Before getting to that new law, there are all the other articles of legislation governing financial matters in Malta. It is illegal not to declare sums of money – running into hundreds of thousands, if not millions – to the FIAU. For that reason alone, it is simply inconceivable for the Opposition leader to stand up and say: ‘hey, but that doesn’t apply to us.’ It does apply to the PN, and even more so to all the PN’s commercial enterprises: which, in case no one’s noticed, are all in competition with other businesses involved in the same sectors.

How are we to explain that one media house among several – well, two, because Labour has the same unfair advantage – is allowed to benefit from unlimited sources of illicit, undeclared funding, when the rest of us have the tax authorities breathing down our necks over every single financial investment or bank deposit?

But party financing is only one dimension to this issue. Just look for a moment at how many other laws the two parties routinely defecate on in the course of running their daily operations. Paying utility bills, for instance. As many have discovered to their cost, there is a limit to how many ‘arrangements’ one makes with ARMS Ltd in case of late payments. Yes, you will get a scheme by which debts can be settled over time... but if the debt persists, sooner or later they will cut off your supply; and you will have to pay 140 euros to get it reconnected.

Well, by ARMS’s own admission (in 2016), Labour and PN between them owe the tidy sum of 2.5 million euros in unpaid utility bills... spanning not years, but decades. Was their supply ever discontinued? Did they have to pay to get it back? For that matter: did they even repay any of that 2.5 million euros since then? We don’t know, you see, because ARMS Ltd itself refuses to disclose the information.
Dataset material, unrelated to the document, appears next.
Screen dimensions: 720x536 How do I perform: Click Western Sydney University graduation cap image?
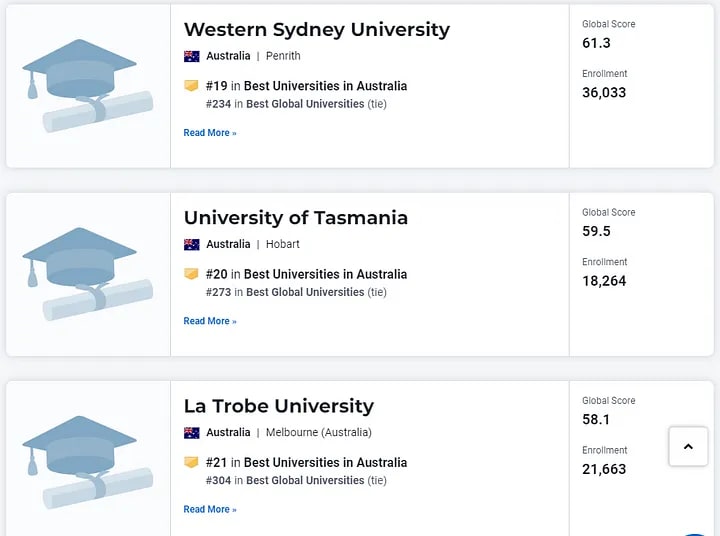88,86
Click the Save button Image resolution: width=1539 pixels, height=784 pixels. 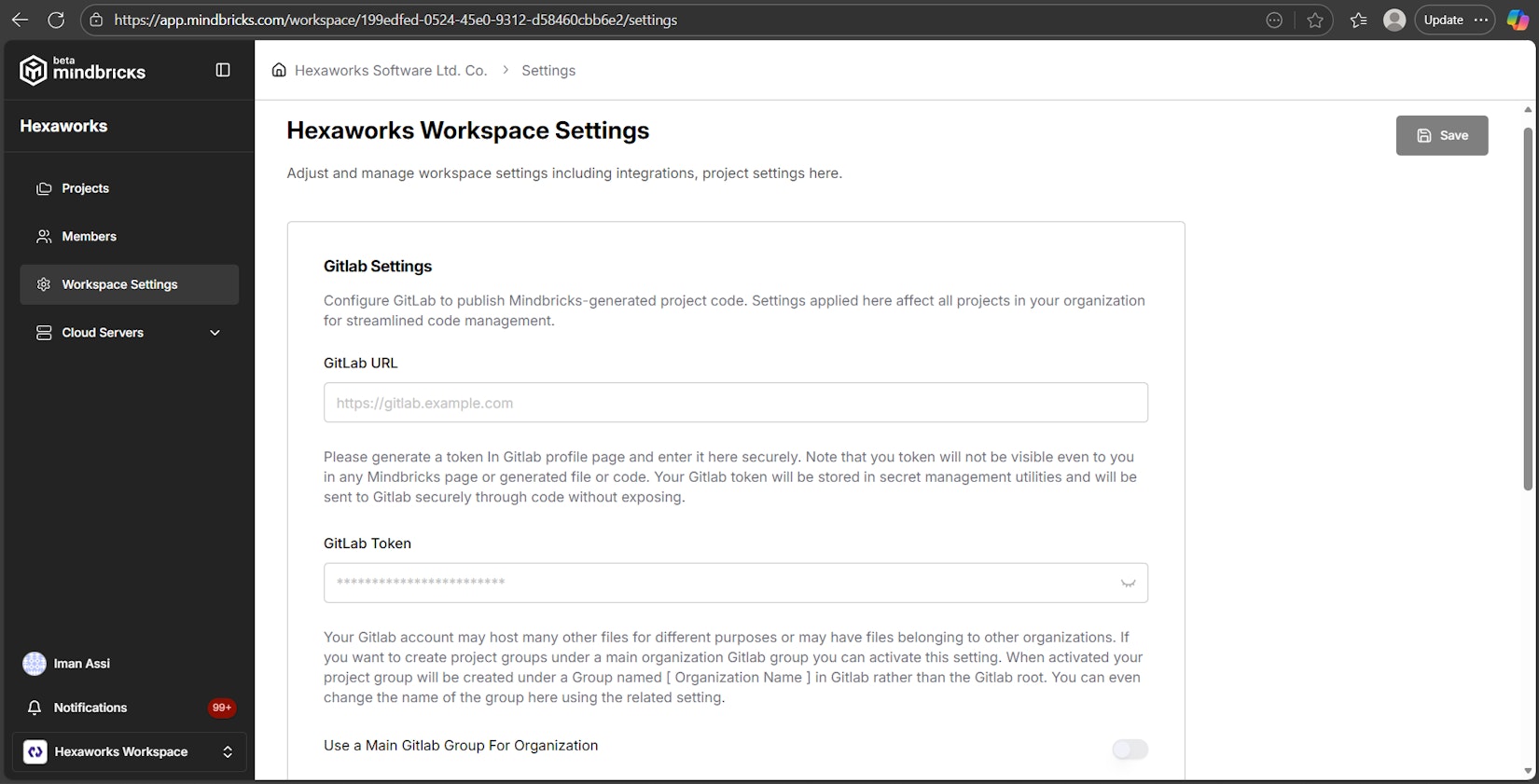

And to add insult to injury, the same ARMS Ltd to this day insists that ‘it treats all its clients equally’... 

Speaking of equality: utility bills also constitute a fair proportion of the expenses incurred by other businesses in competition with Media.Link and ONE TV. Is it fair for one set of companies to be spared this expense, while their competitors are threatened with suspension of services if they don’t pay their bills on time?

Meanwhile, I won’t delve too deeply into recent public speculation that at least one of the two parties (the PN) owes an estimated 1.5 million euros in unpaid VAT. Glenn Bedingfield made this assertion on his blog, but so far hasn’t substantiated it. Well, it’s a pretty darn serious allegation to leave unsubstantiated... given what would befall any ordinary mortal under similar circumstances. 

Sadly, however, it also chimes in perfectly with all the other bits and bobs of information now leaking out of the two parties from every orifice. Whether true or not, it becomes but a tiny detail in a much broader tableau of shocking abuse everywhere you look. 

Again, I may be mistaken: but something tells me Malta’s tolerance levels for this sort of brazen impunity are on the brink of snapping, too. There is, after all, only so much we can be expected to put up with.